Jonathan Wilson, deputy chief executive of collections, learning and research at the museum, said: “The Gas Showroom is one of the key buildings we have identified to create at the museum as part of BCLM: Forging Ahead since it gives us the opportunity to tell a range of real Black Country lives and stories of social and domestic life from the 1940s to 1960s.
“The unsafe condition of the building in its current location means that its heritage cannot be saved in situ, but we are delighted to be able to extend its legacy at the museum for many years to come.”
Bosses at the BCLM had campaigned to save the building since 2015 and agreed to pay additional costs to make sure that it is taken down brick-by-brick.

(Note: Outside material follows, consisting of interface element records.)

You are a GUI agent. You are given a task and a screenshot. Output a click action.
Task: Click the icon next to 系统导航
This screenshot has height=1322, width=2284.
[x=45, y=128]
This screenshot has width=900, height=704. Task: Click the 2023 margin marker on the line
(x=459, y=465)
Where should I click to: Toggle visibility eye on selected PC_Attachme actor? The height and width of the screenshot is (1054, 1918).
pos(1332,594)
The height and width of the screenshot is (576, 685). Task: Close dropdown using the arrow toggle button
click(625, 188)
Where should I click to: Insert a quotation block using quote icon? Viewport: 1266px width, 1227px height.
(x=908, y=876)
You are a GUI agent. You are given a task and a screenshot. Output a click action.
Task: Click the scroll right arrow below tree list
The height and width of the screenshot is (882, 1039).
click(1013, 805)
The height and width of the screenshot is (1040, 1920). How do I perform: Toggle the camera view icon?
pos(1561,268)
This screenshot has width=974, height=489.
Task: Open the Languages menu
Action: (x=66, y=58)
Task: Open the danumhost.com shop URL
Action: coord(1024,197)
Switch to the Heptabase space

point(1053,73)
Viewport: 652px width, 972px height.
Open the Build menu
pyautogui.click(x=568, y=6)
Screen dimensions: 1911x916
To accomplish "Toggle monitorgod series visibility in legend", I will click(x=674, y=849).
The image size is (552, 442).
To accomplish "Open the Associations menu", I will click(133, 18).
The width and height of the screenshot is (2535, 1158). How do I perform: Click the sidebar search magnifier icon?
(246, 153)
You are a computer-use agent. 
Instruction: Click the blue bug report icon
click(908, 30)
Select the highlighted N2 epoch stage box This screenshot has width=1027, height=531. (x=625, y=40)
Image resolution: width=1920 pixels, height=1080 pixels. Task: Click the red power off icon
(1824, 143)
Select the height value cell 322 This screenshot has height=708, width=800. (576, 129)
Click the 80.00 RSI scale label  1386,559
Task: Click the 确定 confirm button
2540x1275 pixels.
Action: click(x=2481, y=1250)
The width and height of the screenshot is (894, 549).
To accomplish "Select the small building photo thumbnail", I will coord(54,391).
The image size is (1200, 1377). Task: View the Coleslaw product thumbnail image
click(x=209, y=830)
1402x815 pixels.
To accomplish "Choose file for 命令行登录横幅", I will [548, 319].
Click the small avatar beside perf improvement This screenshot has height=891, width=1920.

Former Culture Secretary, Karen Bradley, gave the museum’s plans her backing last year, saying: “Black Country Living Museum is a world-class attraction that tells the story of the region’s history and provides a real boost to the local economy. This exciting project, backed by £9.8m funding from National Lottery players, will help the museum reflect an important time in the area’s past and preserve its historic buildings for the future.”
Meanwhile, Roy Kerslake, the chief executive officer of the Heritage Lottery Fund, said of the project: “Black Country Living Museum is one of the UK’s most popular open-air museums bringing knowledge of the country’s industrial past to a national and international audience. It also has a reputation for working brilliantly with local communities.
“These latest plans reflect an ongoing commitment to sharing the stories of those who lived in the area and who made it what it is today. Our funding, which is made possible thanks to National Lottery players, will help update the wider site making it a visitor attraction truly fit for the 21st Century.”
Covering 26 acres of former industrial land, BCLM lack Country Living Museum is uniquely placed to tells the story of the creation of the world’s first industrial landscape.